### [Description of the task]
In the listing below, the answer starts at the line that has "The width and height of the screenshot is (1147, 890)." and stops after the line that has "Given: Enable PERAIRANLN_FeatureVerticesTo45"; please repeat that part exactly and nothing more.

### [Data to process]
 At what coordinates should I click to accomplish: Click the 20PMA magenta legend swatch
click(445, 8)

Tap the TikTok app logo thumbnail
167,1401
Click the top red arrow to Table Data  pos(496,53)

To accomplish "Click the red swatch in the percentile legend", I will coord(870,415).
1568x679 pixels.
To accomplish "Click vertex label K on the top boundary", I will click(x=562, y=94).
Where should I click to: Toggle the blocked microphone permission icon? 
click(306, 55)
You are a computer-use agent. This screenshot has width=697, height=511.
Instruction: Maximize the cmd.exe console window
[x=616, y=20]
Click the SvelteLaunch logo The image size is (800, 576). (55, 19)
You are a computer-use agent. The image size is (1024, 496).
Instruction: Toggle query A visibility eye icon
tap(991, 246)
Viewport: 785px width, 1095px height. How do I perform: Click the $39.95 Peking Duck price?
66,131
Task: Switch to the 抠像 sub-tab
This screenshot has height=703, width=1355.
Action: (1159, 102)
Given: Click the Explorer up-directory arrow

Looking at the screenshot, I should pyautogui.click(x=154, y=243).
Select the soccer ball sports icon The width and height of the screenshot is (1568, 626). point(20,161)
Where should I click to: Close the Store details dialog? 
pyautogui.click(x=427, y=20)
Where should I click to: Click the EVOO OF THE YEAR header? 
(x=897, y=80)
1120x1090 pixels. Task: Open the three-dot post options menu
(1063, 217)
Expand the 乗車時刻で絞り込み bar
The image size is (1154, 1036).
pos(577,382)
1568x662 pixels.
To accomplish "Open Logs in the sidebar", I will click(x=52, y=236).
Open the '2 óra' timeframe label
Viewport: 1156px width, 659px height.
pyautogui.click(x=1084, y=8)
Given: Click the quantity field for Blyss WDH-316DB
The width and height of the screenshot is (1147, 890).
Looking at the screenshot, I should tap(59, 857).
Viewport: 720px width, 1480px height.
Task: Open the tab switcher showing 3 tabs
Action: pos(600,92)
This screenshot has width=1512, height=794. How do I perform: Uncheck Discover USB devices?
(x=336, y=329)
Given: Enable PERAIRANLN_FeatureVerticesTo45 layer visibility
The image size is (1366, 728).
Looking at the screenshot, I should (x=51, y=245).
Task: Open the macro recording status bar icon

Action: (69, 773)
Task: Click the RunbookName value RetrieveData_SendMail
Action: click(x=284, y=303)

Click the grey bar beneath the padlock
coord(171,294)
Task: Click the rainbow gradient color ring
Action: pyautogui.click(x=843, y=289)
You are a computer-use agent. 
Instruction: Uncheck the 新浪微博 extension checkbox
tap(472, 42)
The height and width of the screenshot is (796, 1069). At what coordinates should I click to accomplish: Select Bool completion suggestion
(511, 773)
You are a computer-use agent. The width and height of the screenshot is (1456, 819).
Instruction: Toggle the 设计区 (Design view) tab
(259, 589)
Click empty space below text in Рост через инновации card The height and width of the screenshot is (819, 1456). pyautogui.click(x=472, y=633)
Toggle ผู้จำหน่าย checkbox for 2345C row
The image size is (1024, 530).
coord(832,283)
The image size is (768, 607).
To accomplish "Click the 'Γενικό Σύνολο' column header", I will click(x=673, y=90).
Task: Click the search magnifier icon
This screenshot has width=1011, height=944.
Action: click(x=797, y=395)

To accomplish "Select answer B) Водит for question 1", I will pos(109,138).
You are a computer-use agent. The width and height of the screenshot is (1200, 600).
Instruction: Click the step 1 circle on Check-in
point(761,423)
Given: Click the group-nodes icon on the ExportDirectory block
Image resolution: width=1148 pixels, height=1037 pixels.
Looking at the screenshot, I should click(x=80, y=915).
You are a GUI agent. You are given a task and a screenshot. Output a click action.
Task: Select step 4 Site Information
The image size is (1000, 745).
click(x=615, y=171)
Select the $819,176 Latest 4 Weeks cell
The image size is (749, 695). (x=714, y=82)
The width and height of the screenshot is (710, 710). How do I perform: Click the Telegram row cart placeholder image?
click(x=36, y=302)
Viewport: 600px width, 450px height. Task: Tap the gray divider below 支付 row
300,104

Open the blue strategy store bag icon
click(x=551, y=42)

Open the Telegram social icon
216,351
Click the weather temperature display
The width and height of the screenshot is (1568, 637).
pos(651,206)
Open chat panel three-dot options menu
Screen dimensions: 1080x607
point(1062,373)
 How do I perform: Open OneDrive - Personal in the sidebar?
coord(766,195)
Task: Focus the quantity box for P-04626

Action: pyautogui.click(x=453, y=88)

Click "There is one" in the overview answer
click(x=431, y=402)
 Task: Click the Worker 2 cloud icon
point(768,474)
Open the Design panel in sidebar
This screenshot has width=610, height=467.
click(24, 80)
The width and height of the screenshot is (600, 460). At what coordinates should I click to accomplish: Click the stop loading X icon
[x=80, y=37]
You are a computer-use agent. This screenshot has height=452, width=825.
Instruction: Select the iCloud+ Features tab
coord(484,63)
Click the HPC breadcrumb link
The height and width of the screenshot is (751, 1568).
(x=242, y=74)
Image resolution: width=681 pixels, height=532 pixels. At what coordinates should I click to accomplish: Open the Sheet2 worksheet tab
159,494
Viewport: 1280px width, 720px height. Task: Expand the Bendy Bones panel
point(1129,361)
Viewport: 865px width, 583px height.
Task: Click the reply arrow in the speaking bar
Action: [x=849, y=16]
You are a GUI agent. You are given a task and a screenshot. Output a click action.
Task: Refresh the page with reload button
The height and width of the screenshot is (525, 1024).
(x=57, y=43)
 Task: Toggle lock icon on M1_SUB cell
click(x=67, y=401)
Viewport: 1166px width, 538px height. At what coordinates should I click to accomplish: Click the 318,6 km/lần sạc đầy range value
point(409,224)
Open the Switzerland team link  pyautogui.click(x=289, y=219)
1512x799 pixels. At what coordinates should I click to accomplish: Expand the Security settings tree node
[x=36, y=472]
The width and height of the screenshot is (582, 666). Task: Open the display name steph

### [The answer]
The width and height of the screenshot is (1147, 890).
Looking at the screenshot, I should tap(59, 857).
Viewport: 720px width, 1480px height.
Task: Open the tab switcher showing 3 tabs
Action: pos(600,92)
This screenshot has width=1512, height=794. How do I perform: Uncheck Discover USB devices?
(x=336, y=329)
Given: Enable PERAIRANLN_FeatureVerticesTo45 layer visibility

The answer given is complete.